Chronic vascular oxidative stress promotes immune activation and leads to vascular stiffening, ultimately resulting in renal dysfunction and hypertension, according to the findings of a recent study. “Our data suggest that common chronic conditions that promote vascular oxidation, such as diabetes, obesity, cigarette smoking and hypertension, can cause an inflammatory or autoimmune state that promotes vascular and renal disease,” explains researcher David Harrison.

Stiffening of large vessels, particularly the aorta, precedes the development of hypertension and is associated with stroke, renal failure, heart failure and dementia. “Aortic stiffening commonly coexists with conditions such as ageing and diabetes via mechanisms that are poorly defined,” says Harrison. “These conditions are associated with vascular oxidative stress, but exactly how oxidation promotes aortic stiffening and ultimately leads to hypertension is also not established.”

chronic conditions ... can cause an inflammatory or autoimmune state that promotes vascular and renal disease

To investigate these mechanisms, Harrison and colleagues assessed transgenic mice with chronic vascular oxidative disease; these mice developed aortic fibrosis and stiffening prior to the onset of hypertension and renal dysfunction. “We found that activated T cells accumulated in the aorta of these mice at 6 months and in the kidney by 9 months,” says Harrison. “The renal infiltration of T cells coincided with elevated blood pressure, albuminuria and a decline in the ability of the kidney to excrete a volume and sodium load.”

Previous studies by Harrison and colleagues had shown that isoketals, which are formed from fatty acid oxidation, adduct to proteins in dendritic cells and act as neoantigens. Assessment of aortas from the transgenic mice revealed an accumulation of isoketals. “It was not surprising that these mice would develop isoketal-adducted proteins in their vessels, but we were astonished to observe that these adducts showed up in the dendritic cells, and that they developed evidence of systemic immune activation as evidenced by increased production of cytokines such as IFN-γ and IL-17A in T cells in the spleen,” says Harrison.

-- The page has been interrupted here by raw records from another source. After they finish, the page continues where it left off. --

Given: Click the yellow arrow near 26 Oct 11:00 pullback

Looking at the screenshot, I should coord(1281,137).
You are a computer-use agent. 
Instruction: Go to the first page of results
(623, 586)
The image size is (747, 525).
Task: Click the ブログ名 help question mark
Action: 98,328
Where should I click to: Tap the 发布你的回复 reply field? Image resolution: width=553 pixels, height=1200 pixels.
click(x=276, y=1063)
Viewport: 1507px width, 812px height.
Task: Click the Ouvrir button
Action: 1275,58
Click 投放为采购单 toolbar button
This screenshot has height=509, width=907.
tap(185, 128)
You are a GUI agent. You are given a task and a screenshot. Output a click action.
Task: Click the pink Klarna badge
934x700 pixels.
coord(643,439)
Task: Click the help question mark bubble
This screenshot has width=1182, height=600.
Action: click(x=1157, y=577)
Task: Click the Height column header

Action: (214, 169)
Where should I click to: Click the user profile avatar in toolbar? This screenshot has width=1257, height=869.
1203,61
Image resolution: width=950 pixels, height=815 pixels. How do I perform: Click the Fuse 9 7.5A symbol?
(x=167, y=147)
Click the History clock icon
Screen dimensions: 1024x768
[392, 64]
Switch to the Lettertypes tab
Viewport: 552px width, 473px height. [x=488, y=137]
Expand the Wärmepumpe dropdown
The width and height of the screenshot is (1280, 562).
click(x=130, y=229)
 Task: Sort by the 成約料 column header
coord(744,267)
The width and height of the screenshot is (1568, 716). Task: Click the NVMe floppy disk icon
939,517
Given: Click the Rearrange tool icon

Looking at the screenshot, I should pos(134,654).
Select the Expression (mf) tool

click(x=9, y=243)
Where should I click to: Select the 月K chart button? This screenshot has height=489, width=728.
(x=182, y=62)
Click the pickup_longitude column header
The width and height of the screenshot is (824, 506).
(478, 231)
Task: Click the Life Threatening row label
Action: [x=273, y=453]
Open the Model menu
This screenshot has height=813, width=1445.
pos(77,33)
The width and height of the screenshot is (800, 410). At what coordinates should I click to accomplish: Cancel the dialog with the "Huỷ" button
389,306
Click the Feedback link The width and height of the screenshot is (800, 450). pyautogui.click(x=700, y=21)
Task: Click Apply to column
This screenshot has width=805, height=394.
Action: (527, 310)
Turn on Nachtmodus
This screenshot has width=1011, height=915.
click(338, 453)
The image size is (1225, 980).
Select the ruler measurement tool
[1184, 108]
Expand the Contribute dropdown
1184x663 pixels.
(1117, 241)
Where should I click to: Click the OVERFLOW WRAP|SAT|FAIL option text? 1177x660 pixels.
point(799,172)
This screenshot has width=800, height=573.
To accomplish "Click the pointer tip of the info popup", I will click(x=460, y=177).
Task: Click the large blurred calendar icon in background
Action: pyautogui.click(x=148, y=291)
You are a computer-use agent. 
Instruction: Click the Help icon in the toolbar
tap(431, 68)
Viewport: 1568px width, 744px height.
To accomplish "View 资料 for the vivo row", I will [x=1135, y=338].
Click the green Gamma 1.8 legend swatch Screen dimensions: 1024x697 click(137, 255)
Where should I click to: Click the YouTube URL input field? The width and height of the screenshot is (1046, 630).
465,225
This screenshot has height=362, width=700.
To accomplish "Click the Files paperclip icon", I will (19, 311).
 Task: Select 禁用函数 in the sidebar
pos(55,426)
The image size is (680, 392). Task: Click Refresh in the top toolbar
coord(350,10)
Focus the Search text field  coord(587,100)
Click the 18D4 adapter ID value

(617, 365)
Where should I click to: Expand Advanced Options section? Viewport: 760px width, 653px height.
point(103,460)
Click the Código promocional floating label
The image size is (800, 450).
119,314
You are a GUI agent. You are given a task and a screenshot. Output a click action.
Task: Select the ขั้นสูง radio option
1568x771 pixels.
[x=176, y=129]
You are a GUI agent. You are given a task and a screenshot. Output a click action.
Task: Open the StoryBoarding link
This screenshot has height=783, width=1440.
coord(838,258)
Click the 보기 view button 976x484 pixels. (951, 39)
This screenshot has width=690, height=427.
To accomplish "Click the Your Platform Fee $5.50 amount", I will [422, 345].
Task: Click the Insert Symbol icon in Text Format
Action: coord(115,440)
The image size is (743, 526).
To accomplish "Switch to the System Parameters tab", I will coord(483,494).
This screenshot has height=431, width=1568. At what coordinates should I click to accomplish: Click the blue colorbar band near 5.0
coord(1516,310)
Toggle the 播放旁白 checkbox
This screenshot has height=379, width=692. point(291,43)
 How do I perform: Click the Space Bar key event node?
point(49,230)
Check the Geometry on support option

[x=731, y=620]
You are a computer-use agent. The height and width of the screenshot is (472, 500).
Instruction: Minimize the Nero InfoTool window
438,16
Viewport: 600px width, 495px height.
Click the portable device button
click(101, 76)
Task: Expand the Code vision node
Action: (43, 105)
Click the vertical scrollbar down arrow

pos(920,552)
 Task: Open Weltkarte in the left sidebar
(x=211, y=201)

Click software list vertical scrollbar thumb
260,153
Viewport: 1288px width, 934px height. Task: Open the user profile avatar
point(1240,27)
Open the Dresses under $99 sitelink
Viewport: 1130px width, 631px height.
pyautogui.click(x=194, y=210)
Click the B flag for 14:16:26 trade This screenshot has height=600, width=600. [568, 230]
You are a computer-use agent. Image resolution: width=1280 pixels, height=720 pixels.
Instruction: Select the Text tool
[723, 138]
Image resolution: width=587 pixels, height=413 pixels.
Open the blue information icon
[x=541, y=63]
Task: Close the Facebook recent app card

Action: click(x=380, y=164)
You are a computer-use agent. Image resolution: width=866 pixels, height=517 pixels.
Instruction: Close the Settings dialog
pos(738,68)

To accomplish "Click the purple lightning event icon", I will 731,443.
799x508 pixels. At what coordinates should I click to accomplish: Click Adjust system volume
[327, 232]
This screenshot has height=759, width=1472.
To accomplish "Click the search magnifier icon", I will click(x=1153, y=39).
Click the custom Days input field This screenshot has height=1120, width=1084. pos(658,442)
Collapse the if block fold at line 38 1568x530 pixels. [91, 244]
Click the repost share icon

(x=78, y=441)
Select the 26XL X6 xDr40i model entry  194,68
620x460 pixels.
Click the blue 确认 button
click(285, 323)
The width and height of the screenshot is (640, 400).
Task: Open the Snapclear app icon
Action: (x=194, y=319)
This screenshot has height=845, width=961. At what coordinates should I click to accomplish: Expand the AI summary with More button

Importantly, the researchers also found that treatment of transgenic mice with either the SOD mimetic, tempol, or the isoketal scavenger, 2-hydroxybenzylamine, eliminated isoketal accumulation by dendritic cells and prevented aortic fibrosis, stiffening and hypertension. Harrison believes that similar agents could prevent aortic stiffening and its untoward sequelae in humans. “We currently have support to develop new isoketal scavengers for potential use in humans,” he adds.